Trump alone is not responsible for this: Illiberal actors – particularly Russia, the far-right, the far-left, and a host of Islamist groupings and states – understand perfectly that a united West is the prerequisite for liberal democracy’s survival. It is, not incidentally, a prerequisite for Israel’s survival, as well. Russia, above all, has embarked upon a systematic campaign to alienate Americans from Europe and European nations from one other.
Their efforts have been dismayingly successful. We are now seeing their fruit. The president of the United States, for reasons no one quite understands, now gives every impression that he is actively trying to disunite the West and the global order that has allowed it to flourish.
Perhaps this is because he’s a senile dotard who has no idea what he’s doing. Perhaps it is because he is under Russian control. Or perhaps he genuinely wishes to see it collapse. These questions will be debated for centuries by historians.
But for our purposes, it does not matter: The catastrophic effect is the same.

I understand this blog entry may seem a bit incoherent; I am not even sure myself why I am posting it.

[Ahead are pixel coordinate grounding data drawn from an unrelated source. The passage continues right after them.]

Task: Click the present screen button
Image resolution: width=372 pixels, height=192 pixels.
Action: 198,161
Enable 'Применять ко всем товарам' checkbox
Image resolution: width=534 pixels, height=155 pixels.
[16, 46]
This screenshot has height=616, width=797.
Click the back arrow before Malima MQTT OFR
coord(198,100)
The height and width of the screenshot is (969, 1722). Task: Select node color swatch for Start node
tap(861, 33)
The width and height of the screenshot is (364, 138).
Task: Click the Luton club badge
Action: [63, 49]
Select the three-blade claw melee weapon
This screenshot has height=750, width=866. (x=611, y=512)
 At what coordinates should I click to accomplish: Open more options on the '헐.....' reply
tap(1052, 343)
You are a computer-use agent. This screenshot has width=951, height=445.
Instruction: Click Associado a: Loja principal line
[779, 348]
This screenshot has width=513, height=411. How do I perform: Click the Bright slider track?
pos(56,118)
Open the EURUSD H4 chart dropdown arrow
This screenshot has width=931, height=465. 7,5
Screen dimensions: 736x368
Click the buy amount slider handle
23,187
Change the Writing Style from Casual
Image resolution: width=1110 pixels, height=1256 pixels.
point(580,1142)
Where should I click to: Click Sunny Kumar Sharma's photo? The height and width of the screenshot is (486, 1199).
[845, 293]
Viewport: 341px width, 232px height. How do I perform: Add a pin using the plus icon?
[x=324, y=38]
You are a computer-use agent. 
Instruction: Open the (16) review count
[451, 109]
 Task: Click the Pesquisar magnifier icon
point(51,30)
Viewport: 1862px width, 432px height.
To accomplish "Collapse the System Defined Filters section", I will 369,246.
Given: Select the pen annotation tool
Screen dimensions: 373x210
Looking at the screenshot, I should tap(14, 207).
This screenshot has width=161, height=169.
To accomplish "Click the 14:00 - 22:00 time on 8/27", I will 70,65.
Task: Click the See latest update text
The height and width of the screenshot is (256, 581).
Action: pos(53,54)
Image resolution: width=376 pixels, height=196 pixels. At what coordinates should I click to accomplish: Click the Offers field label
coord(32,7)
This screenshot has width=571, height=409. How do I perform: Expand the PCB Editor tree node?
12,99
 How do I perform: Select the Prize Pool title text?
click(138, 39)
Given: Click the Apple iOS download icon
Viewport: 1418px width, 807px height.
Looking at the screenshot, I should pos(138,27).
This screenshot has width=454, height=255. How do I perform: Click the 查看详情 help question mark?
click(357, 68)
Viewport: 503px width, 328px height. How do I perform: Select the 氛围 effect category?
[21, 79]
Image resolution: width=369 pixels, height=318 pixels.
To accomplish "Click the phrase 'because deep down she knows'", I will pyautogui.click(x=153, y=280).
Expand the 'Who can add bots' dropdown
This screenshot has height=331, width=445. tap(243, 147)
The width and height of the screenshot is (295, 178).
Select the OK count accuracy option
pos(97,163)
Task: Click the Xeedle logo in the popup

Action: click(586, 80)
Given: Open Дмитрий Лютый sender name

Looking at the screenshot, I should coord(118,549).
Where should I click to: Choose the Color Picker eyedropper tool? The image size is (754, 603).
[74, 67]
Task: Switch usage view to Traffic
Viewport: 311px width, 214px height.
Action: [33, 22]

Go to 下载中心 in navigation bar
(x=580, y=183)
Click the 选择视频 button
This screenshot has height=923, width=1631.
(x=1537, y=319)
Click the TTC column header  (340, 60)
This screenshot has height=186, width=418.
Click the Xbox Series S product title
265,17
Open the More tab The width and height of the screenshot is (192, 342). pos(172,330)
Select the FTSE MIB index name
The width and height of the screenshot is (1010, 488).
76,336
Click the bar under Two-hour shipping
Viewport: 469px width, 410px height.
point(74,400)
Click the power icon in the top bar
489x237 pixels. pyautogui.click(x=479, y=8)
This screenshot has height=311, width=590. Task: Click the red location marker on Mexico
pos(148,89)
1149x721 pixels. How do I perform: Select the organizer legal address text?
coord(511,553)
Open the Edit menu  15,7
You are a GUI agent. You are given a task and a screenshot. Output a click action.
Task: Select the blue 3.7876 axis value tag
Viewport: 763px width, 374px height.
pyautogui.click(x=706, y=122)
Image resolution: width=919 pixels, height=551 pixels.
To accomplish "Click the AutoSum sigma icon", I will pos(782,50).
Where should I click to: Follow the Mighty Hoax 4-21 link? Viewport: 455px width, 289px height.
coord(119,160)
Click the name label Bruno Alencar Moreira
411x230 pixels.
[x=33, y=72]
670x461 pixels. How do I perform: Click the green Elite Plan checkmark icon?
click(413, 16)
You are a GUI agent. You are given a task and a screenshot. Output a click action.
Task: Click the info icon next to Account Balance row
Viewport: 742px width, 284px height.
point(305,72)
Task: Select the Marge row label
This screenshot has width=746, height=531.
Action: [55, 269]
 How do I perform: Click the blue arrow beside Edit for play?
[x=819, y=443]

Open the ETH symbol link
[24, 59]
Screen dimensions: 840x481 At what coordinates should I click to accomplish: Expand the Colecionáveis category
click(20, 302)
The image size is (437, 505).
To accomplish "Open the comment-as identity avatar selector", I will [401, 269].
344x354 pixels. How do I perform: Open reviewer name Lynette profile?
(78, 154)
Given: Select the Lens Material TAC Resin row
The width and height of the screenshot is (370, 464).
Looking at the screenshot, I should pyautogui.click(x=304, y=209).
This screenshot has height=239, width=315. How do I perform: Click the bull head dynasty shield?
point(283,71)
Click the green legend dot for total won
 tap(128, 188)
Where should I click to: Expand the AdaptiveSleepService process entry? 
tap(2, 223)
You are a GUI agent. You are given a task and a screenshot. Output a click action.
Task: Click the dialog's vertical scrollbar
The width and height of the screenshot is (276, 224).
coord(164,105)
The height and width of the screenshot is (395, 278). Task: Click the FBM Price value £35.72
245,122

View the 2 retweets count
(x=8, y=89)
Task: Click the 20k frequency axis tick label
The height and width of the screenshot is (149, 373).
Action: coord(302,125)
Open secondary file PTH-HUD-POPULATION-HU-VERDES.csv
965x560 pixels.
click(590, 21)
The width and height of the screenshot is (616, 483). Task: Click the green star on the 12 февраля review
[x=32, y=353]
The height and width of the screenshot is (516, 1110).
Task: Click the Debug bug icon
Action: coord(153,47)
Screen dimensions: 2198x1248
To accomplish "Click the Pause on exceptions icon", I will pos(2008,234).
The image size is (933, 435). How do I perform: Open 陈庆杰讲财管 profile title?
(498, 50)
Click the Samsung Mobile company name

It is as difficult to describe Vladmir Putin accurately (incidentally, called a purely opportunistic technocrat by Robert Skidelsky) as it is to grasp the Russian soul and worldview, from blatant obsequiosness to authorities through to acts of kindness unparalleled in other cultures. The aforementioned historian tries to pitch in with this summary:

the Ukrainian academic Anton Shekhovstov views [the Russia’s estrangement from the West] as the paranoid response of Russia’s “authoritarian kleptocracy” to the West’s far-from-vigorous attempts to defend the independence of new sovereign states like Ukraine and Georgia. President Vladimir Putin’s regime has spun a narrative in which these efforts are depicted as a threat to the integral Russian space and soul.

And finally, this:

The democratic structure of western society is based largely on trust. Politicians, even if the most crooked ones, know they cannot be caught in a blatant lie, as their rivals and the media will pounce and denounce. Journalists, even if they’re not objective, fair or balanced, are committed to reporting the truth, from fear of their colleagues and rivals and the politicians themselves. The crucial accuracy of official statistics, economic data, public health and the safety of buildings and transport infrastructure, all depend on the commitment of politicians and journalists to minimal standards of truthfulnessWhat happens when large parts of the public lose that trust?
An atmosphere of mistrust towards mainstream politicians and media is what allowed an American president who doesn’t even bother to try and connect his statements with actual facts to take the White House. The openness, transparency and trust of western society become its weakest link when non-democratic regimes use technological tools, developed by the west, to break that trust.
[…] Le Pen is expendable, as is Donald Trump and all the Kremlin’s other useful idiots and fellow travelers. The grand-prize in Vladimir Putin’s hybrid warfare is making up for Russia’s economic and military weakness against those he perceives as his rivals, by weakening the trust which is the most crucial element in the west’s success and prosperity.

In the end, I’ll just limit myself to stating — I am really surprised how non-conspiratorialy Haaretz (and Times of Israel, respectively) appear. In today’s media climate this sort of reality-grounded approach definitely feels refreshing.